Im Juli 2001 fand in Genua ein Treffen der G8 statt. An den Protesten gegen
dieses Treffen beteiligten sich über 300.000 Menschen aus unterschiedlichen
politischen Spektren. Der italienische Staat reagierte darauf mit brutaler
Repression: Carlo Giulliani wurde von Carabinieri erschossen und viele
DemonstrationsteilnehmerInnen auf der Strasse zusammengeschlagen. Im Anschluss
an das Treffen wurde die Diaz-Schule, ein Schlafquartier für
ProtestteilnehmerInnen, gestürmt und viele Anwesende krankenhausreif geprügelt.
Die Anderen wurden anschließend in der Polizeikaserne Bolzaneto systematisch
misshandelt.
In der ersten Woche nach Ende des Gipfels wurden noch viele Leute, überwiegend
aus Deutschland und Österreich, willkürlich verhaftet.
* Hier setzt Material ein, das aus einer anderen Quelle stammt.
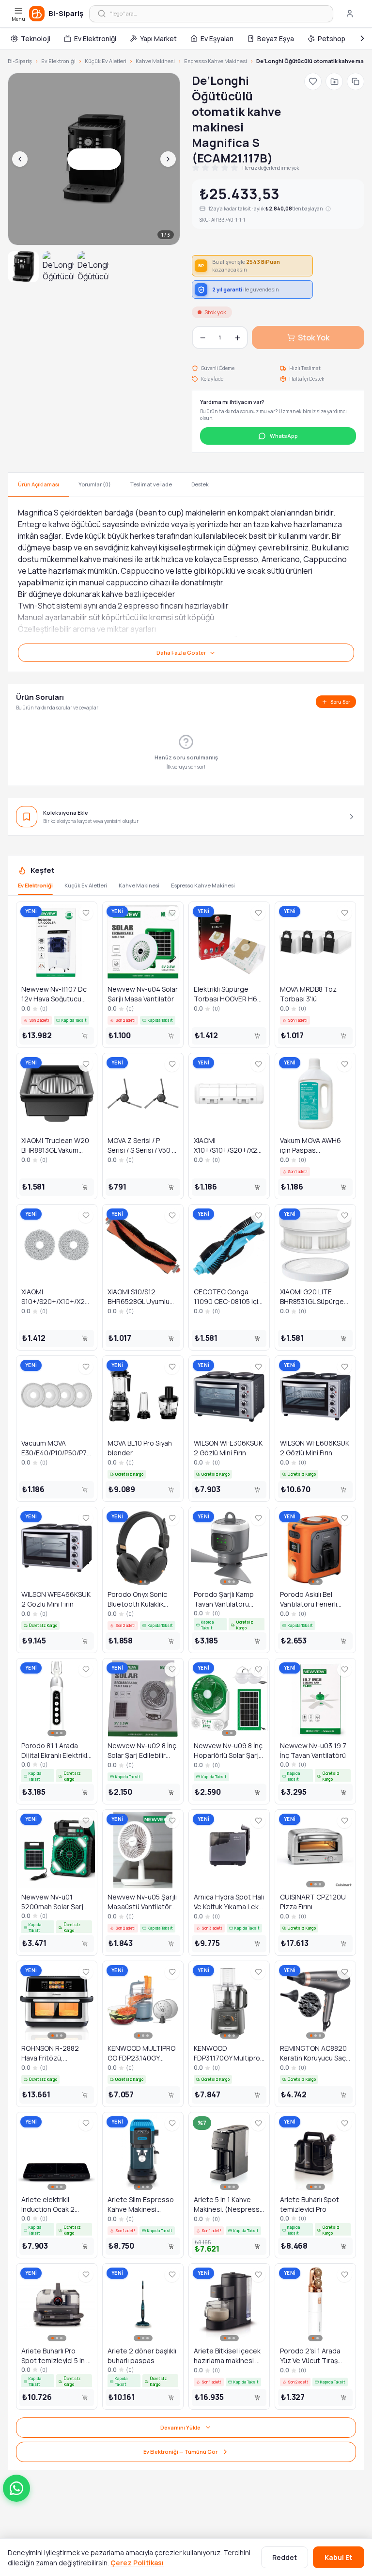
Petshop (331, 38)
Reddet (284, 2557)
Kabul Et (339, 2557)
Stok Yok (313, 337)
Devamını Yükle (180, 2427)
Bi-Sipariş (20, 60)
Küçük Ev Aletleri (105, 60)
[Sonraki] (362, 38)
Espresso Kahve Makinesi (215, 60)
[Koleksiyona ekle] (334, 81)
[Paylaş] (355, 81)
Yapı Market (158, 38)
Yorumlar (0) (94, 484)
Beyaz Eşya (275, 38)
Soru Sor (340, 701)
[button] (16, 2488)
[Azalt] (202, 337)
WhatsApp (284, 435)
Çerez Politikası (137, 2562)
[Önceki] (20, 159)
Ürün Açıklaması (38, 484)
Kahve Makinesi (155, 60)
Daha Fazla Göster (181, 652)
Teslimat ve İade (151, 484)
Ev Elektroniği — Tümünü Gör (180, 2451)
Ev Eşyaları (217, 38)
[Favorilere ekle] (313, 81)
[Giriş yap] (349, 13)
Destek (200, 484)
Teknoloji (35, 38)
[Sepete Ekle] (84, 1036)
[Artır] (237, 337)
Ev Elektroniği (95, 38)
Wieder kam es zu
Misshandlungen im Gefängnis und die Festgenommenen wurden mit konstruierten
Beweisen bis zu 10 Wochen festgehalten.
Im Dezember 2002 wurden nach Ermittlungen und Videoauswertung im Rahmen einer
erneuten Repressionswelle in verschiedenen Städten Italiens Durchsuchungen
durchgeführt und Leute verhaftet. Gegen 25 der hiervon betroffenen läuft seit
März 2003 ein Prozess mit dem Tavorwurf Devastazione. Ihnen drohen damit 8-15
Jahre Haft.
Auch in Consenza sind mittlerweile Prozesse gegen 13 ProtestteilnehmerInnen
eröffnet worden, denen die Bildung einer terroristischen Vereinigung
vorgeworfen wird. Dies steht im Zusammenhang mit Auseinandersetzungen in Genua
und in Neapel während des Gobal Forums, das einige Monate vor dem G8 in Genua
stattfand. Auch hier beträgt das Strafmaß unglaubliche 6-15 Jahre.
Da auch Prozesse gegen 76 Polizeibeamte wegen Misshandlungen in der Diaz-Schule
und in der Polizeikaserne Bolzaneto geführt werden, fordert Franco Fini,
Innenminister Italiens und Mitglied der neofaschistischen Alleanza Nazionale,
dass mindestens genauso viele DemonstrantInnen vor Gericht kommen. Es ist die
Rede von 50-60 weiteren Prozessen, u.a. gegen Leute der Volkstheatherkarawane
und TeilnehmerInnen aus der BRD.
Die mit den Prozessen gegen ProtestteilnehmerInnen beauftragte Staatsanwältin
Anna Canepa ist inzwischen von anderen Aufgaben freigestellt worden um sich
ganz um die Genua-Fälle kümmern zu können.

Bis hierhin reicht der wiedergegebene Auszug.